There are two popular interpretations for why Gorky, an influential pre-abstract expressionist, spent a decade and ended up depicting his mother’s hands as white circles. Some say Gorky’s loose, painterly style was conducive to leaving parts of the work incomplete, because his memories of his mother were distant and patchy. Others theorize that her hands are meant to appear covered or wrapped, to highlight her tragic absence in his life by alluding to her inability to touch.

Inspired by a pre-World War I photograph of Gorky standing next to his mother, the painting evokes loss, memory, and a search for home. These themes were prevalent in his art, likely because when his father fled to the U.S., seeking refuge from the Armenian Genocide, he left his wife and four children to be sent on a death march; Gorky was still a boy when his mother died of starvation in his arms, after which he emigrated to America at 16.

I saw the painting in person recently, but I first began thinking deeply about the work while recuperating from an injury to my finger four years ago (I’d cut it while cooking dinner for friends).

the-artist-with-his-mother-1936I spent a lot of time tending to, and analyzing, my hands. Valuable for assisting us in nearly everything we do, hands are also meaningful for sentimental reasons.

Hands are evocative of memories, and they’re telling of characteristics such as age, gender, marital status and career.?I know exactly what the hands of each person I’m close to look like, even the hands of people I love but haven’t seen in years. My Grandpa Jules, who passed away nearly four years ago, had large, thick, strong man-hands; he bit his nails painfully low (and always had rough cuticles as a result). He was a gardener who loved sports. He was a great tickler, a capable Halloween pumpkin carver and he always won our thumb wars.

Thinking of my mother’s hands immediately brings me to the comforting feeling of my parents’ home on Friday evening. The apartment smells like burning candles plus the airplane on which my father’s just returned from a business trip, incorporating the aroma of roasted chicken with garlic and onions – which I can see my mother chopping with her swift, competent hands. She has short nail beds and the unpolished, neatly clipped nails on her moisturized hands look just like my younger sister’s. My mother wears only one ring, her grandmother’s engagement ring, and says she owes a lot to her grandmother, who imbued in her a love of yoga and a commitment to feminist values – which she, in turn, passed on to my sister and me. I vividly imagine my mother, with that ring set to the side on the kitchen counter, preparing one of her elaborate Sabbath meals as my sister and I set the table, discussing the day and listening to Crosby, Stills, Nash, and Young.

I’ve been conscious of hands since childhood. At six, I would stand by the window waiting for my best friend Yael to come over, and forcefully press my fingers into the window sill, hoping to widen my fingertips so they’d look more like hers. Yael played violin, and I imagined that her musical skill was due to the shape of her hands. I later learned that her talent actually came from intense practice. To this day, my lifelong friend and I laugh about that pre-playdate ritual.
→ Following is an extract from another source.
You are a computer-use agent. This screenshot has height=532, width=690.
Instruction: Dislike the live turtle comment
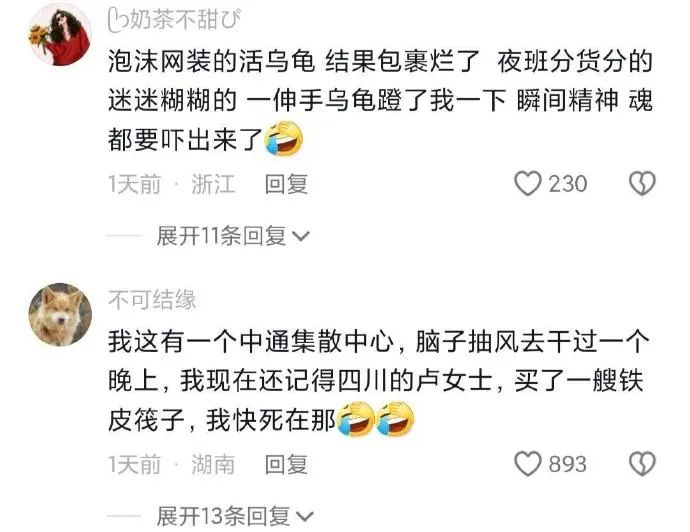point(642,183)
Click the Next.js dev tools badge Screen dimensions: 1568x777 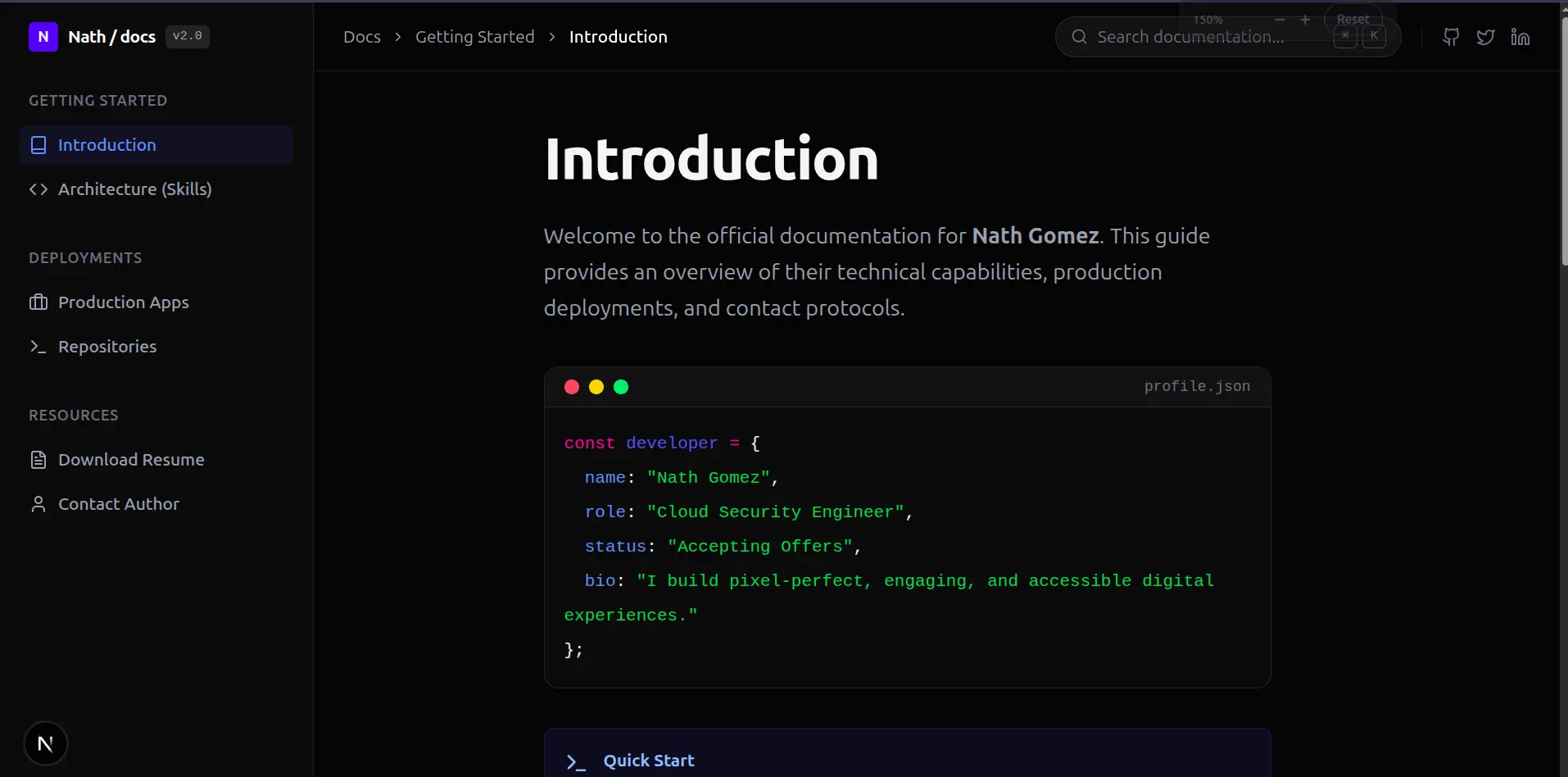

Perhaps Gorky did deliberately leave his mother’s hands unfinished on the canvas because it was too painful to recreate this nostalgic part of her. He must have missed watching her use her hands, feeling the comfort of her embrace, having a mother altogether. His choice serves as a reminder of the visceral and emotional role hands play in our lives.

On the evening when I bandaged my hand, I realized that it looked quite like the hands in Gorky’s painting. And that gave me perspective: My pain was merely from something as mundane as an injured finger.

When viewing a work of art, according to Rika Burnham (educator at the Frick Collection), “You have to stop in the deepest sense… Otherwise you do not see anything.” The Artist and His Mother has enhanced how I see hands, the blessings in my life and, above all, how powerful and revelatory it is to connect art to our personal experiences.